A group of 28 enslaved people from Maryland escaped their slaveholders on October 24, 1857. They were a group of two dozen enslaved men, women, and children who fled from Dorchester County, Maryland. Four men joined their group to travel north along the Underground Railroad.

In a remarkable escape the rainy night of October 24, 1857 when two dozen people escaped from their Dorchester County, Maryland enslavers, Willis Brannock, Jane Cator, Rueben E. Phillips, Richard Keene, Samuel Pattison, and Rev. Levi D. Travers. Nearly all of Pattison's bondspeople had run away. The event is notable because of the size of the group of people, who traveled with infants and other children, through days of heavy rains.

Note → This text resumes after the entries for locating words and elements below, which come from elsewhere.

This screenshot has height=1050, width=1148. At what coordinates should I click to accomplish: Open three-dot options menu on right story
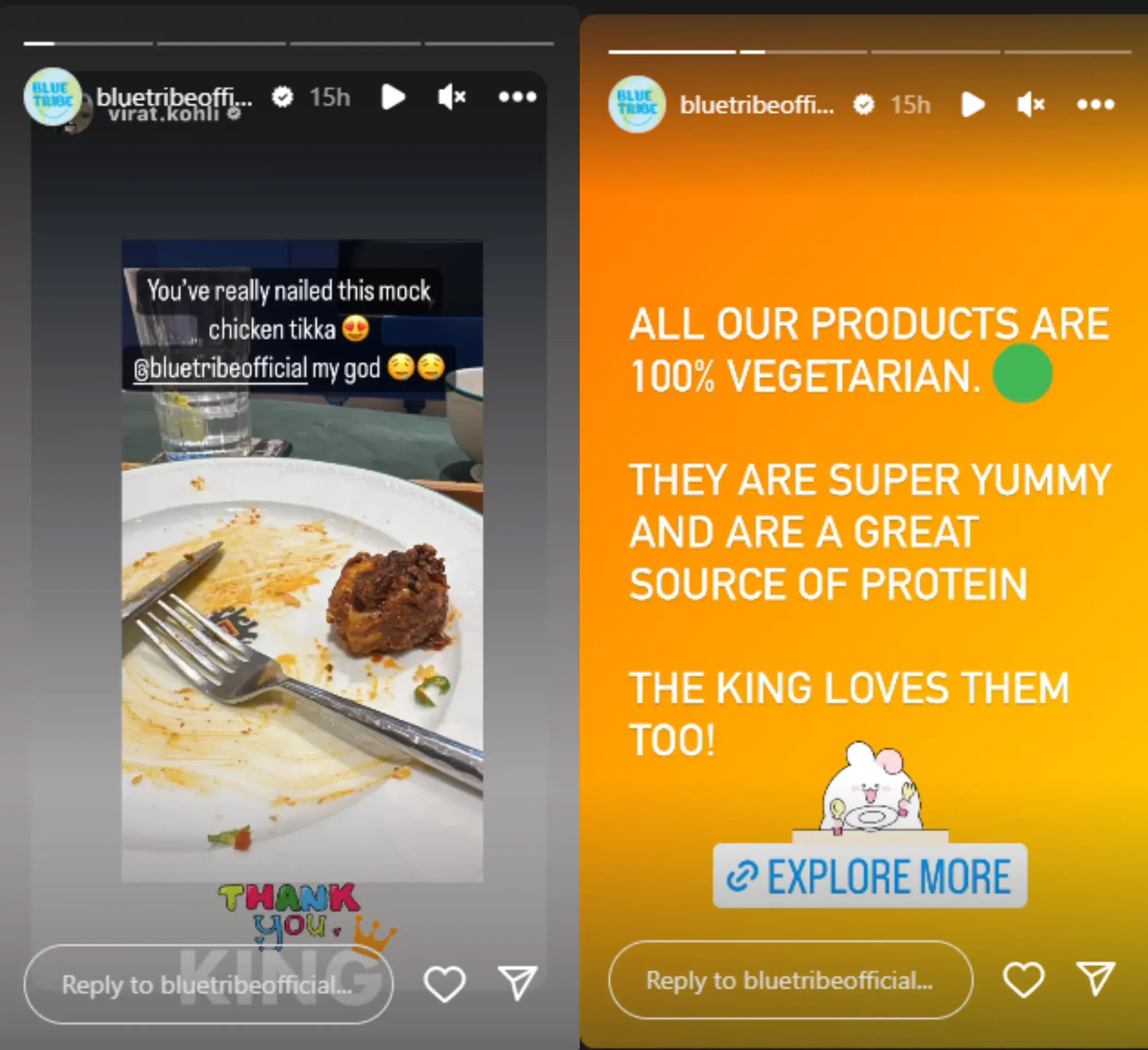click(1095, 104)

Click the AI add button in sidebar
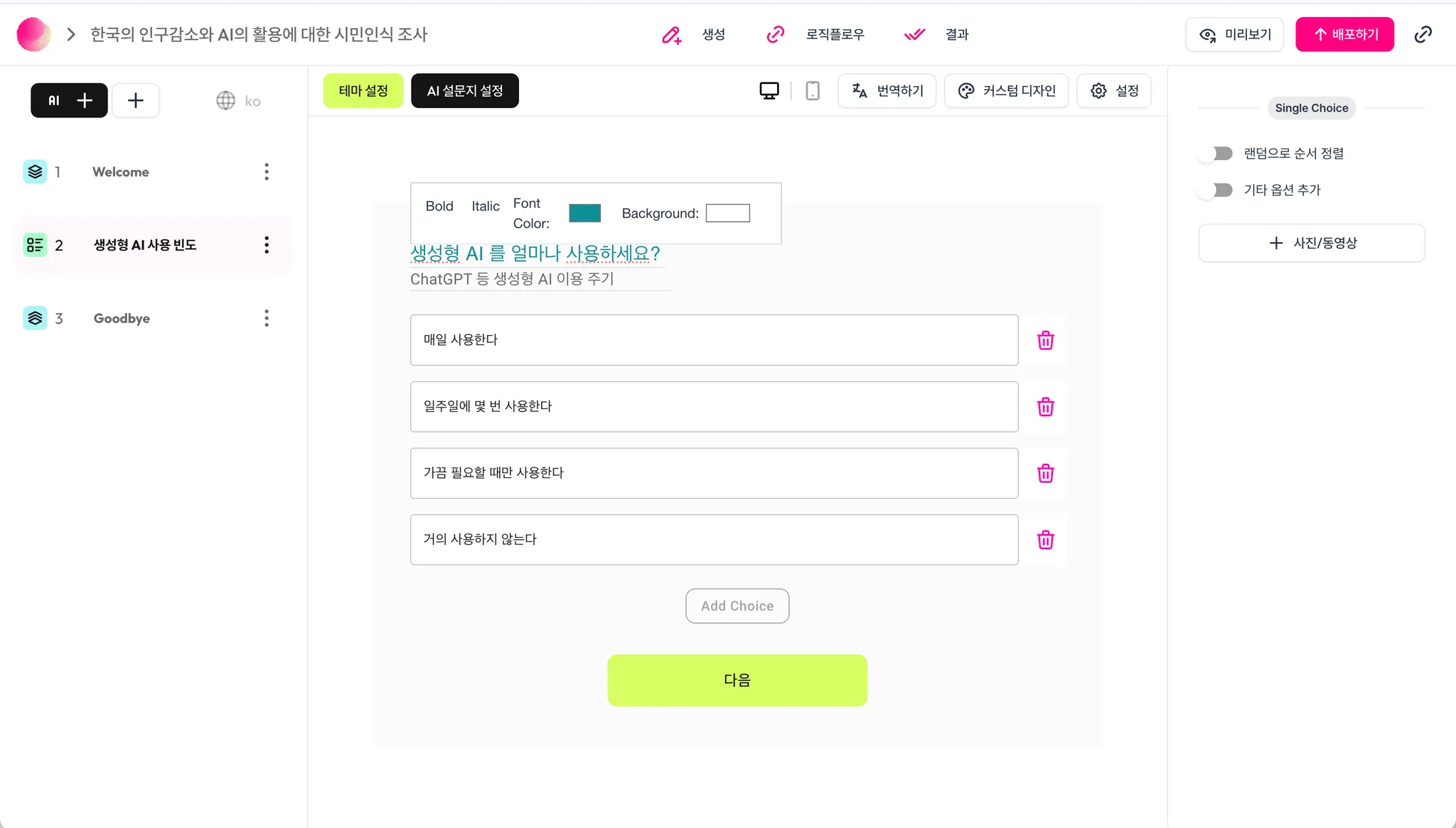(x=69, y=100)

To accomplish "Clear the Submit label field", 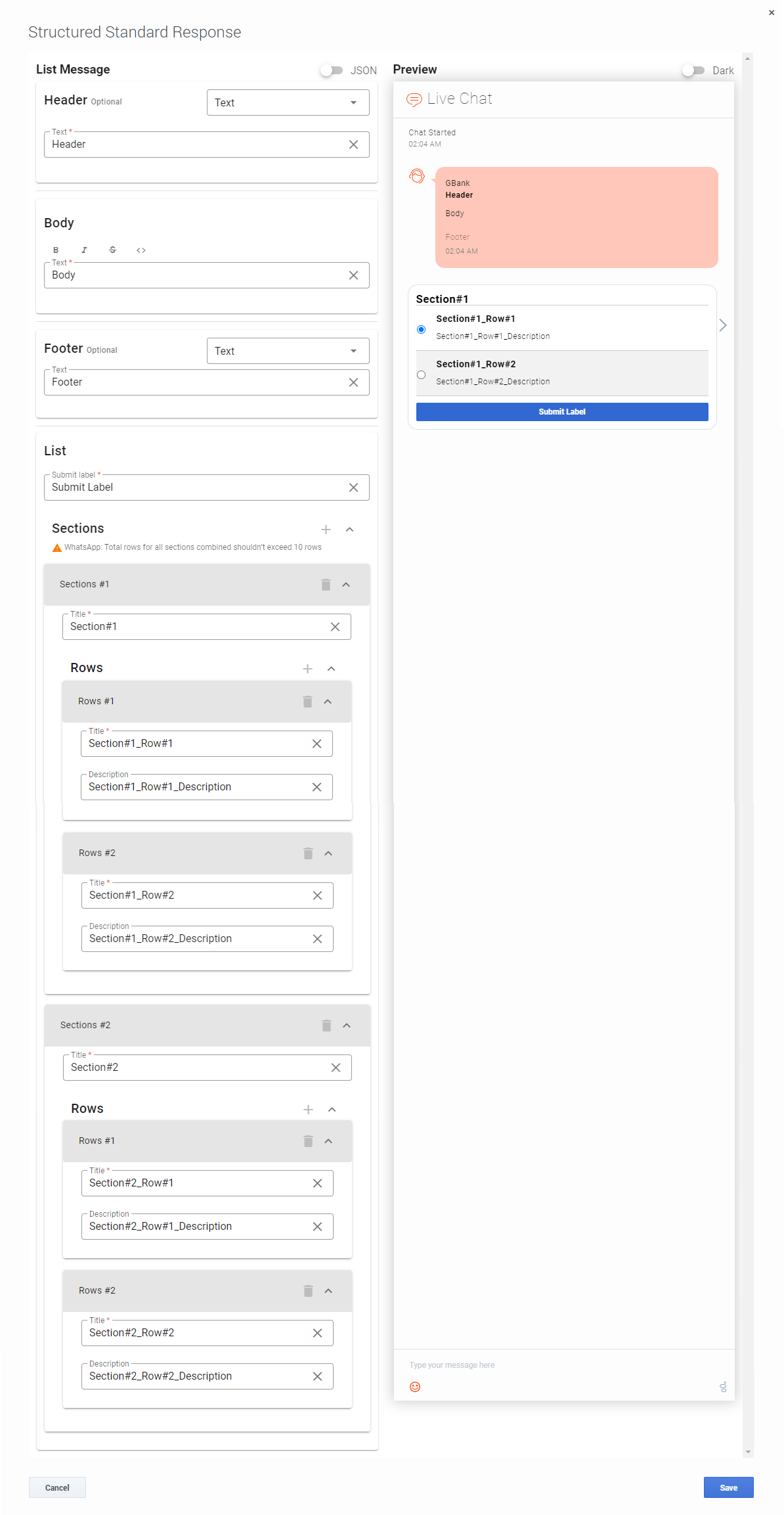I will point(353,487).
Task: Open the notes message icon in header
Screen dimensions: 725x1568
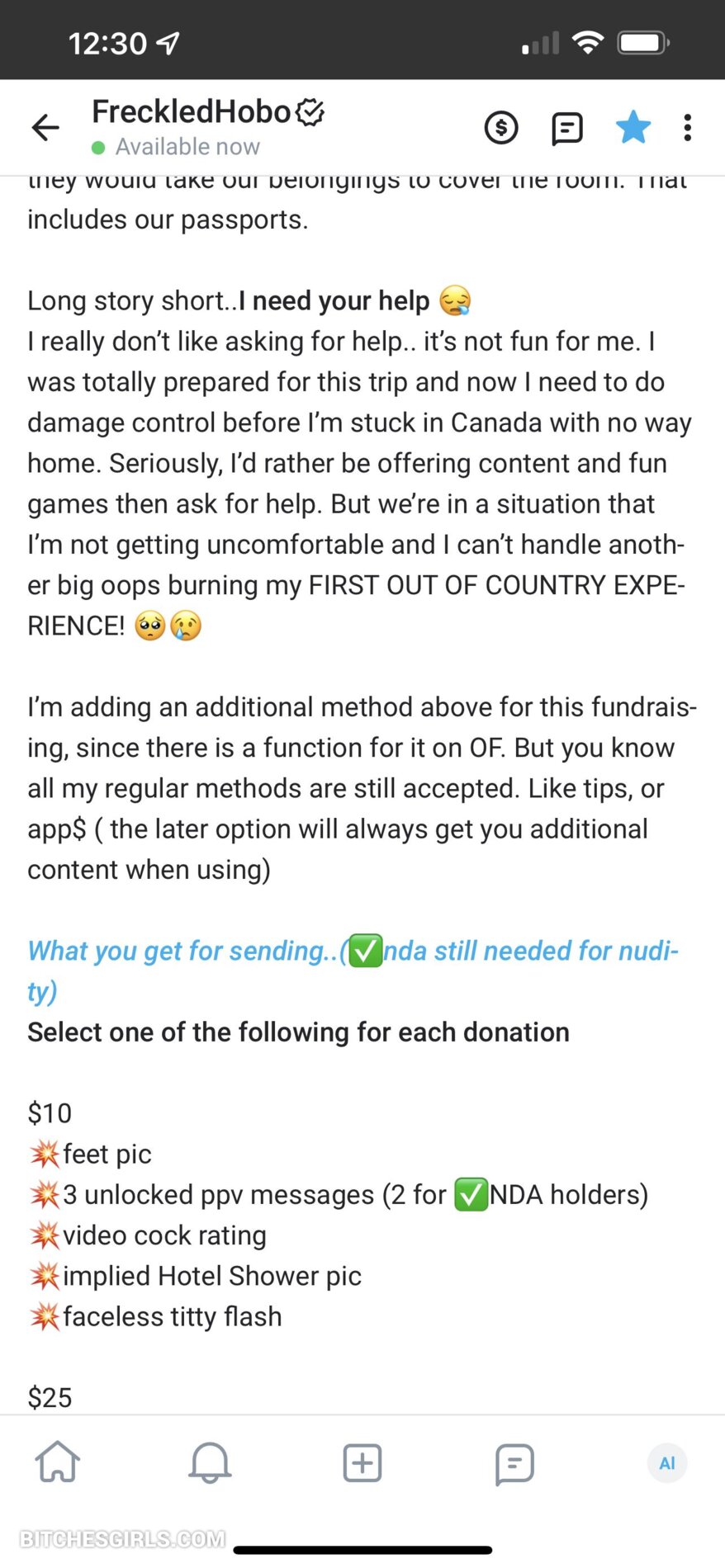Action: (567, 128)
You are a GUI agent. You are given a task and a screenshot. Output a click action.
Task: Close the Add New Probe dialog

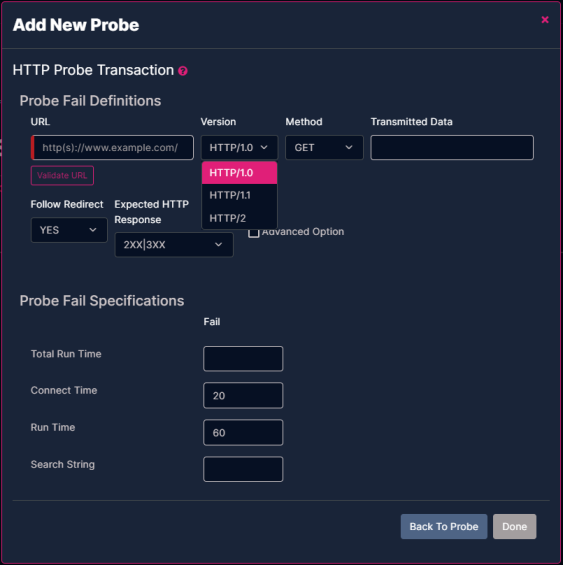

Aaron and Daffney Comish ran away with six of their children, one of which was a two-week-old baby. Daffney and six of their children were owned by Jane Cator and Rueben E. Phillips, Jane's step-father. Two of their children who were teenagers unable to be included in the escape because they had been hired out away from the rest of the family. Aaron was owned by Rev. Levi D. Travers. There were two families who ran away from Samuel Pattison. Susan Viney and her four children, Lloyd, Frank, Albert(a), and nine-month-old J.W. were held by Pattison. Viney's husband Joe, who was hired out to work in Dorchester County by a Virginia planter, ran away with his family, which also included his three older sons, Henry, Joe, and Tom. Leah and Kit Anthony ran away with their young children Adam, Mary, and one-year-old Murray. Alice Hill and her son Henry, both of whom were free, ran away with their husband and father, Joseph Hill. Joseph's 25-year-old sister Sarah Jane, who was hired out to another plantation also escaped. Joseph and Sarah Jane were also owned by Pattison. Over the first three days it rained heavily and their group grew to 28 people when Marshall Dutton, George and Solomon Light, and Silas Long joined them. They prepared for run-ins with slave capturers by carrying pistols, knives, and other weapons.

It was a group of 28 freedom seekers, including seventeen children and two infants, who met up with William Brinkley and his associates who took them north to Centerville in the Wilmington area. Wilmington was generally a dangerous place because slave catchers looked for runaways there, but it was even more so when news circulated about this large group that was heading north, so they avoided going into the center of Wilmington. Samuel Pattison was also catching up with them. In an effort to outrun any slave catchers, Brinkley drove his carriage too fast and it broke down and the horse was injured. The group, especially the children, were exhausted, cold, hungry and ill. Some of the people were barefoot. Word got to Thomas Garrett by the 31st that most of the group was in Centreville, which he relayed to William Still. There was a 14-year-old-boy who became separated from the rest of the group.

Irishmen attacked eighteen of the runaways and a black conductor named Jackson with clubs. One of the runaways shot or stabbed one of the Irishmen. The fugitives split into smaller groups and went to a number of places outside of Philadelphia. They pushed through unusually heavy snowstorms throughout November. Most of the group made it to St. Catharines, Ontario, Canada.